António Alçada Baptista

    Sei é que houve um tempo em que vivi completamente submergido pelas culpabilidades que me puseram nos ombros logo que nasci e não estou inteiramente certo de que me tenha libertado delas. Foi a pouco e pouco que comecei a compreender que os meus pecados eram tão normais e desinteressantes como os do comum dos mortais e que muitos desses pecados foram experiências fabulosas que tornaram a minha vida mais rica, mais interessante e mais divertida. Eu hoje acho que tenho a normal fragilidade da condição humana mas por isso não me acho um pecador.
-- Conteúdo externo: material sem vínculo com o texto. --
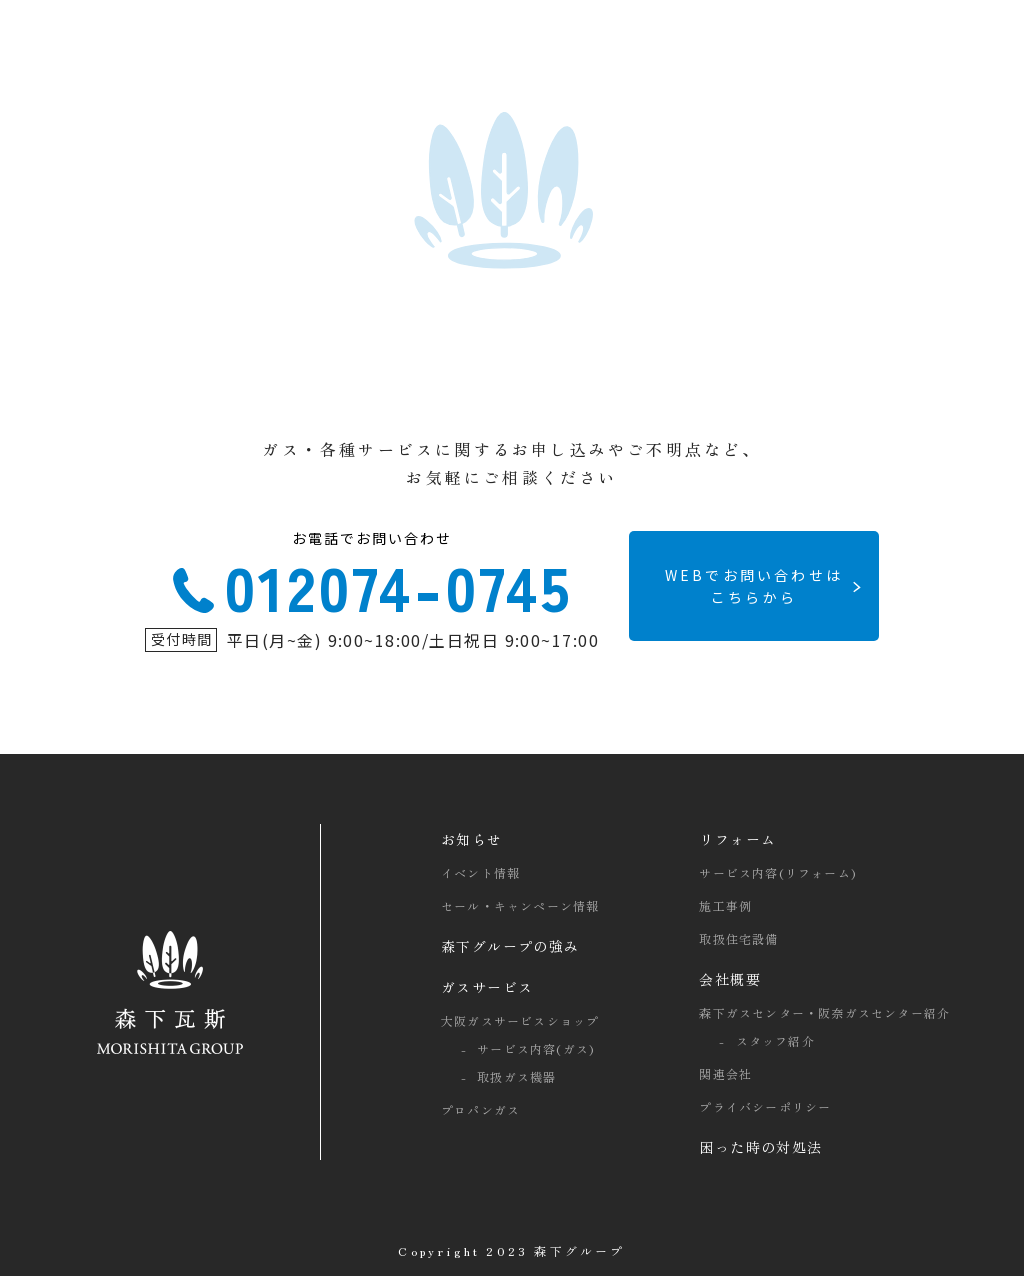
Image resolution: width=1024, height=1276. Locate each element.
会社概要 (730, 979)
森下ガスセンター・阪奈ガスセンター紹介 (824, 1012)
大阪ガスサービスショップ (520, 1020)
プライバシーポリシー (765, 1106)
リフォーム (737, 839)
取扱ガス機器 (516, 1076)
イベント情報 (480, 872)
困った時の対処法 (760, 1147)
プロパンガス (480, 1109)
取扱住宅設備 (738, 938)
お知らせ (472, 839)
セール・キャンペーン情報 (520, 905)
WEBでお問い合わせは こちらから (754, 586)
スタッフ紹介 (775, 1040)
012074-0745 (372, 578)
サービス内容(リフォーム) (777, 872)
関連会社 (725, 1073)
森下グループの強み (510, 946)
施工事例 (725, 905)
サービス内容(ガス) (535, 1048)
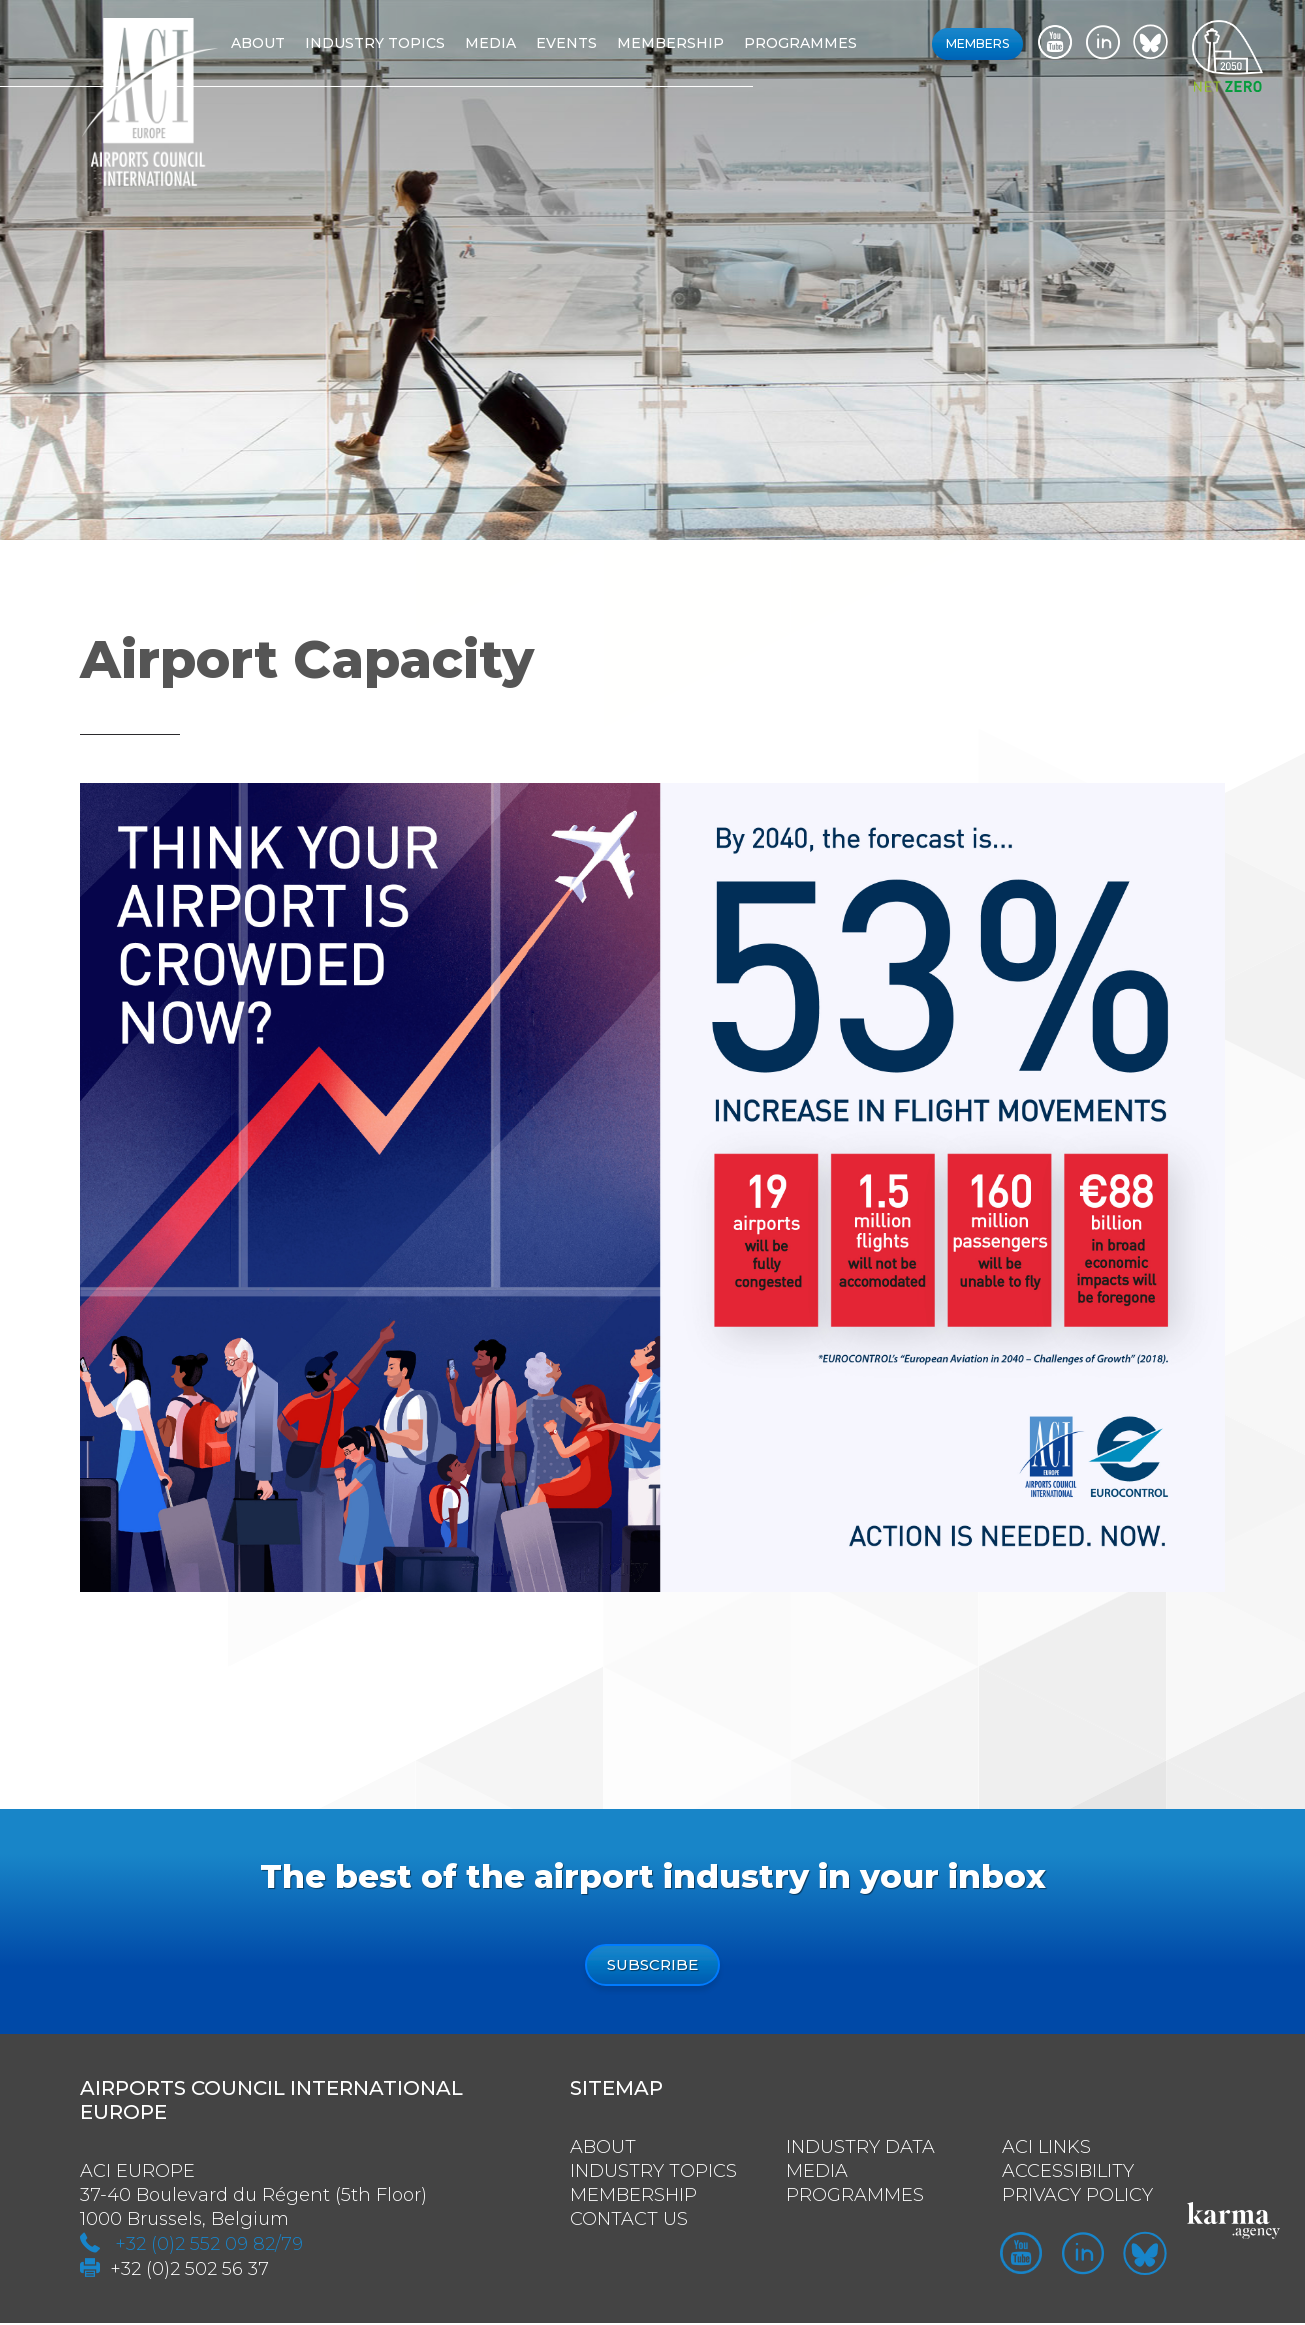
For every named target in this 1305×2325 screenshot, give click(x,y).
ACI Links (1046, 2149)
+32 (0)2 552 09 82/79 (209, 2246)
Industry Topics (653, 2173)
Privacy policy (1077, 2197)
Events (585, 43)
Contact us (629, 2221)
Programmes (819, 43)
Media (509, 43)
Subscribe (652, 1965)
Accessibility (1068, 2173)
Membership (689, 43)
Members (977, 43)
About (277, 43)
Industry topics (394, 43)
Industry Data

A certa altura descobri que andar à volta do perdão dos pecados era uma maneira de agravar as nossas culpabilidades: quanto mais as pessoas se arrependem e se confessam mais se sentem presas desse círculo vicioso de se ajoelhar e levantar aos pés do poder divino, num vaivém eterno entre o pecado e o perdão que lhes tira o tempo todo, até para praticar o bem. Sair daí é a única maneira de assumir a consciência da nossa liberdade, das nossas responsabilidades para connosco e para com os outros. Mas, será possível a gente libertar-se inteiramente da culpa? Eu não sei por que caminhos subtis passam hoje as minhas culpabilidades.

    in, O Riso de Deus

    "Vai e não voltes a pecar!" - dizem eles.